* Tasks to complete
1 > From the news text on New York's COVID-19 response below, extract the part that opens with the words containing "Cuomo spoke from" and closes with "present during labor.". Copy it word for word, and ignore the items.
2 > Answer these questions from the news text on New York's COVID-19 response below, not the items:
(a) From which venue did Cuomo speak?
(b) How many hospital beds had state experts previously projected New York would need at the disease's apex?
(c) Of the new projection, how many beds would need to be intensive care beds with ventilators?
3 > Write a continuation of the news text on Cuomo's COVID-19 response below, starting after its last sentence. Leave the items aside.

━━━ Text provided ━━━

Flanked by Gens. Raymond Shields of the New York National Guard and Patrick Murphy, commissioner of the state’s Division of Homeland Security and Emergency Services, Cuomo’s war footing for the COVID-19 response reflected a crisis in the state that was growing by the hour.

Cuomo spoke from the Javits Center, which was being transformed into an emergency hospital to accommodate the swelling sick population, as doctors and nurses in the city were instructed to re-use personal protective equipment amid a dire shortage. Several New York hospitals on Tuesday, in an attempt to stem the spread, prohibited even birthing partners from being present during labor.

While state experts had previously projected that  New York would need 110,000 hospital beds at the disease’s apex in the state — already more than double the capacity of existing hospitals in the state — the accelerating rate of diagnoses had pushed that number higher still.

“The new projection suggests that the number of hospital beds needed could be as high as 140,000,” Cuomo said, of which 40,000 would need to be intensive care beds with ventilators.

“Those are troubling and astronomical numbers.”

━━━ Dataset extract ━━━

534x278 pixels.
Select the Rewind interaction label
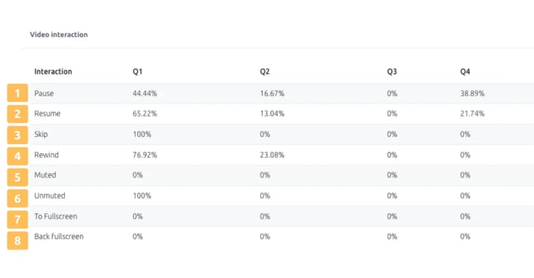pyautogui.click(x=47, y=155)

━━━
━━━ Dataset extract ━━━

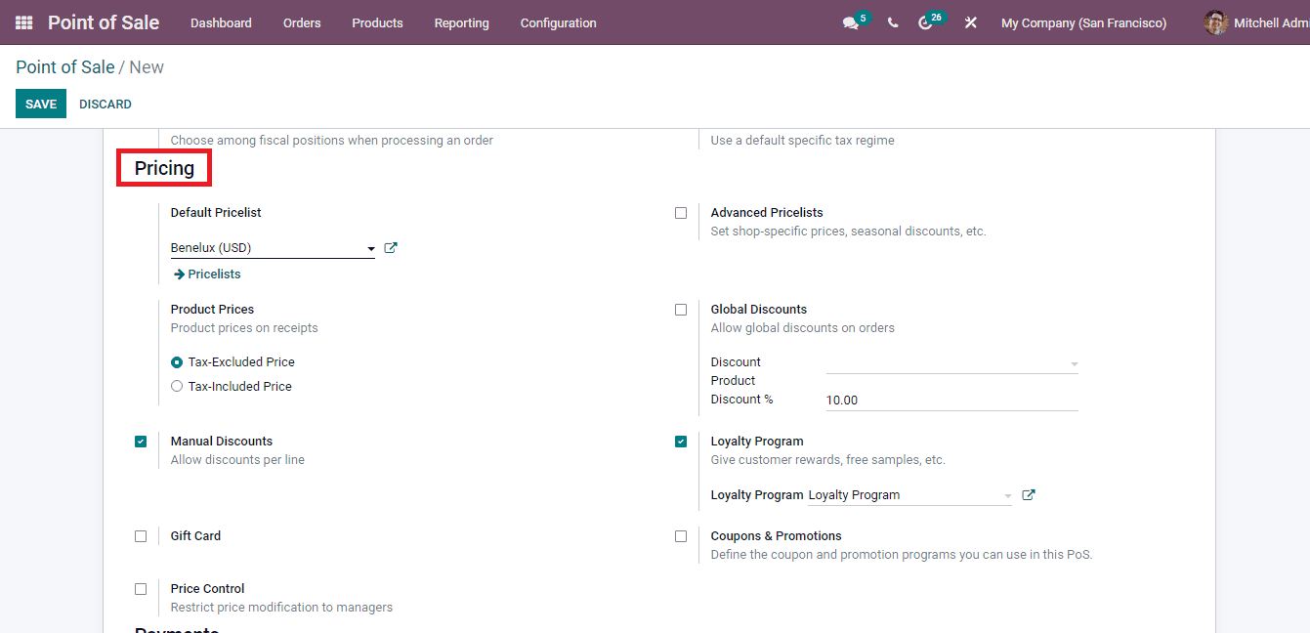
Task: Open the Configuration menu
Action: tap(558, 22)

━━━
━━━ Dataset extract ━━━

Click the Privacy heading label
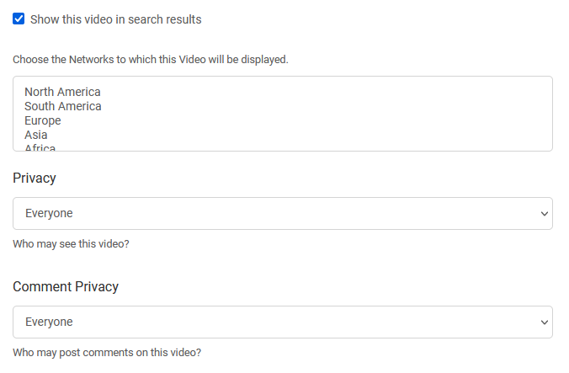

━━━

* Responses in order
1 >
Cuomo spoke from the Javits Center, which was being transformed into an emergency hospital to accommodate the swelling sick population, as doctors and nurses in the city were instructed to re-use personal protective equipment amid a dire shortage. Several New York hospitals on Tuesday, in an attempt to stem the spread, prohibited even birthing partners from being present during labor.

2 >
(a) The Javits Center
(b) 110,000
(c) 40,000

3 >
NEW YORK, NY – MARCH 24: New York Governor Andrew Cuomo speaks to the media at the Javits Convention Center which is being turned into a hospital to help fight coronavirus cases on March 24, 2020 in New York City. New York City has about a third of the nation’s confirmed coronavirus cases, making it the center of the outbreak in the United States. (Photo by Eduardo Munoz Alvarez/Getty Images)

State experts also now estimated the disease would peak in New York sometime between two and three weeks from Tuesday — sooner than previously thought.

In other words, the governor said, efforts to “flatten the curve” through social distancing — that is, to distribute hospitalizations from the disease over a longer timeline, in order to avoid overwhelming hospitals — were failing.

There’s also a shortage of health care workers in New York, even as the state reaches out to those who might help fill the void.

“We’re contacting all retirees in the health care field, we’re calling all professionals in the health care field, whether or not they work in a hospital,” Cuomo said.

“They can work in an insurance company, a clinic, or whatever, but we want to enlist as many staff as we can and as many back-up staff.”

The state’s stock of equipment, and especially ventilators, is also far too low to accommodate the breaking wave of serious COVID-19 cases. There were 3,000-4,000 existing machines in the state and New York has acquired roughly 7,000 more Cuomo said — and still, roughly 30,000 more are needed.

Citing news reports — and, though he didn’t say so, a tweet from President Donald Trump Tuesday morning — Cuomo referenced the 400 ventilators that the federal government said Tuesday it was making available to New York.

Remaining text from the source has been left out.